Give only the number of lines in the listing below where the string "Votre" occurs.

━━━━━━━━━━

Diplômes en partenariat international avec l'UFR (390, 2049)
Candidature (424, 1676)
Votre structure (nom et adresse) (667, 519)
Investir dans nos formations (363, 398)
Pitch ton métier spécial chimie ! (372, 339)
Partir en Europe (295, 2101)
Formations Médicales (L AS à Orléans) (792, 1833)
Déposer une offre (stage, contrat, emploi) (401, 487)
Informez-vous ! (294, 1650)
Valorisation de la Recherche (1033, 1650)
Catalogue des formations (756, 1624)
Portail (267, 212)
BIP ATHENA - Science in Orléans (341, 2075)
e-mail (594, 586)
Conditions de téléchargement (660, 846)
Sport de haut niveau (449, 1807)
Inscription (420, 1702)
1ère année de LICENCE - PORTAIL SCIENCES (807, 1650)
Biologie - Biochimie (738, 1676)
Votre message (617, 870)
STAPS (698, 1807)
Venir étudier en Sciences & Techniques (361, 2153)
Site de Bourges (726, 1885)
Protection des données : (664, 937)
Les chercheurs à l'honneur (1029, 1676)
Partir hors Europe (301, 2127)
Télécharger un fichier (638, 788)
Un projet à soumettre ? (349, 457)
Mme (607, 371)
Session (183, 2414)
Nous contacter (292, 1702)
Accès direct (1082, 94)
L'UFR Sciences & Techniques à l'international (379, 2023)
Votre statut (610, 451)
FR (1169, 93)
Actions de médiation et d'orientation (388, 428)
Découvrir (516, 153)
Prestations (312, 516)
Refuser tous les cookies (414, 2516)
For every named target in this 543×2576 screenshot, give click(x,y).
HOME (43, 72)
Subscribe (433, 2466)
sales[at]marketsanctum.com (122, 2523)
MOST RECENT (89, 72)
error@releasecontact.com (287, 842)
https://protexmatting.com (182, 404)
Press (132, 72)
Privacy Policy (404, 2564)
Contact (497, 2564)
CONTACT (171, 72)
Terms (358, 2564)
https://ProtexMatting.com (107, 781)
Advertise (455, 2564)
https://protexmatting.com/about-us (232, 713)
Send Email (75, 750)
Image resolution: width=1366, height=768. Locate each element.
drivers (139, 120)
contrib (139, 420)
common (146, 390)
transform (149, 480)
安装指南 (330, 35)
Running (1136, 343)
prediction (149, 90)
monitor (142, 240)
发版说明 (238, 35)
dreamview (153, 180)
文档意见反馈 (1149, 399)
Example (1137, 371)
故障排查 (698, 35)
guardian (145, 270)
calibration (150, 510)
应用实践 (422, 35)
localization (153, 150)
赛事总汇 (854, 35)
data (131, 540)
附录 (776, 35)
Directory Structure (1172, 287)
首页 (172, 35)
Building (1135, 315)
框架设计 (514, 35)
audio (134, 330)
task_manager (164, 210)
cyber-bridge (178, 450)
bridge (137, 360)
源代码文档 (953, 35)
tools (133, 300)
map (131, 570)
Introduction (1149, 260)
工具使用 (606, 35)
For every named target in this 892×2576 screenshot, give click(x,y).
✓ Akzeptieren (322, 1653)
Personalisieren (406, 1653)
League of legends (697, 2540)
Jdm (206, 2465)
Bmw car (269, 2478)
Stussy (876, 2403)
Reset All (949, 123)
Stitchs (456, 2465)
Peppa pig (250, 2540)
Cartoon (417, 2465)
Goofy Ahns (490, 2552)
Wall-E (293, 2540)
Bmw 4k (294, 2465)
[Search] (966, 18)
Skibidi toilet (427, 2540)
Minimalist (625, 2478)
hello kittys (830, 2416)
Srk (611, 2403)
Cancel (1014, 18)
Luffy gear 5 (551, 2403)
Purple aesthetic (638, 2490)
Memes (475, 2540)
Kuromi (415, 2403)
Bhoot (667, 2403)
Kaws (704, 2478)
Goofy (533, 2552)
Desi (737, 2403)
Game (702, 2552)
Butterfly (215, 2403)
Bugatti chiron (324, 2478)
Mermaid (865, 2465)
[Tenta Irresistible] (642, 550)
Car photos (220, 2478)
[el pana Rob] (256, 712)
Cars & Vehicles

━━━━━━━━━━

RESPONSE:
3